What is most important about Brand’s drawings, the physical objects included in the show, are what they, with Rappeneau’s drawings, say to the present-tense being of the drawn line.  This present tense formation in drawing, the elements and techniques of the drawn line that bring about a total composition, is described as the forma formans, or the form being presently self-generative rather than having been generated, forma formata. Attention is called to the present, as the drawings here are both founded in historical techniques, but generate line within and without the paper support, creating a present momentum within the line that is neither wholly due to the wall mural or wholly due to the drawings themselves. It is a form in the process of continually forming itself, anew, and actively calling attention to the techniques of drawing that it depends upon for its survival, its living in the present.

However, it is more true that the elegant lines of Rappeneau, deeply attached to the figura serpentinata and elevation of form by convex space so indebted to Mannerist sensibilities, that benefit more so by Brand’s wall drawings than do the artist’s own A4-sized works on paper. Where color is expansive in the mural, it negates, even muddles, the intensely detailed works that Brand has attempted to test the rhetoric of drawing and painting--scrawls, scratches, malfunctioning color that arises appropriately in some homeless representation, all becoming so lost in its present tension with the mural.

            This tension is lost, or eased, in Rappeneau’s works due to the fluidity of form—line extending into paper and exiting smoothly out—that make distinguished his bodies.
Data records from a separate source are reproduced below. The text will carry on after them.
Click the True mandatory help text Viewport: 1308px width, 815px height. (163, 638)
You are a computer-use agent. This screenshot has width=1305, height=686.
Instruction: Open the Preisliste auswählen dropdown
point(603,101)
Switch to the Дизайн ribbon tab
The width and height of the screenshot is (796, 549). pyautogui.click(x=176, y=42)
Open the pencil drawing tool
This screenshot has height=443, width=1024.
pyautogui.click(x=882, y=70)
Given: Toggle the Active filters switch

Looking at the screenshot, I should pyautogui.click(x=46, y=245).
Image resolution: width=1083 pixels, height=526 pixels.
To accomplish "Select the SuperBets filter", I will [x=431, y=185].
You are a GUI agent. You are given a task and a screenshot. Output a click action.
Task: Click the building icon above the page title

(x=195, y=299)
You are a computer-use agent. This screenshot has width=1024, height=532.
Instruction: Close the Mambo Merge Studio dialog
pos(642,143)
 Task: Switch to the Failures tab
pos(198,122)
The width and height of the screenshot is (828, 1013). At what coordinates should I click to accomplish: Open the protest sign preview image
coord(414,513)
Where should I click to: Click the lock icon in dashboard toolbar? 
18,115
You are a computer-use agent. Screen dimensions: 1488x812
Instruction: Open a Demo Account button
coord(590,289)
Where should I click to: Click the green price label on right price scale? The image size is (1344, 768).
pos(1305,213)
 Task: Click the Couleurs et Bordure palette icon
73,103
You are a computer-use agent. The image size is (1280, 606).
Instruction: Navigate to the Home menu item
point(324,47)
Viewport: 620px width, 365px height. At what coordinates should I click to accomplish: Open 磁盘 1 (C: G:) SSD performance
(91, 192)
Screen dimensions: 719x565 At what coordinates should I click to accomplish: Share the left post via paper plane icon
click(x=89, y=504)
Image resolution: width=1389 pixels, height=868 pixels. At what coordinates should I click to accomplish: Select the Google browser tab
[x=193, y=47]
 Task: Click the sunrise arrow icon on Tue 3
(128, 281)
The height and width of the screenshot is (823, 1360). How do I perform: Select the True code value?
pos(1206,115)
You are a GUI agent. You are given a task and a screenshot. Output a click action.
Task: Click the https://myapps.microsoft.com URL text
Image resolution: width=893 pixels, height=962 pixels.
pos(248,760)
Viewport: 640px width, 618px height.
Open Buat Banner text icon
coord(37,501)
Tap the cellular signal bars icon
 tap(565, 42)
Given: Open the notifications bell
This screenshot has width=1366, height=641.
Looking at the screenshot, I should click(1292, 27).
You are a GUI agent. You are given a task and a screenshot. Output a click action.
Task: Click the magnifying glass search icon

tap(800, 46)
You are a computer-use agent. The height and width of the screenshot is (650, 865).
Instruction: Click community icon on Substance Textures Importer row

One is reminded of Ruskin’s praise to the glacial sweeps near Chamonix in the French Alps as the most beautiful abstract lines he had ever seen in nature, noting its slow, emotional drive through the terrain increasingly forming both itself anew as it did the land. Ruskin was writing on architecture, specifically that of Venice, and the lines employed by architects from nature, but as these are intensely mannered bodies—elongated, serpentine forms filling a convex space that leaves “no untidy corners”—an architecture is formed that seems coolly natural. In Parmigianino’s Self Portrait in a Convex Mirror, the artist’s hand floats toward the viewer, made larger by the mirror (convex mirrors were more affordable in the Renaissance than flat mirrors due to the mode of manufacturing in the silvering process), as if it is separated from his body. It is an unnatural deference, which many have associated with the ego of the distinguished, highlighted form, but in Rappeneau’s work there is no seeming unnatural, uncouth behavior to form. There is a part-to-part, symbiotic relationship between the bodies and their space, and what connects them in such beautiful harmony, is, like Ruskin’s glacier and Giotto’s “O”, the adherence to natural, untarnished line which continually gives no matter the present.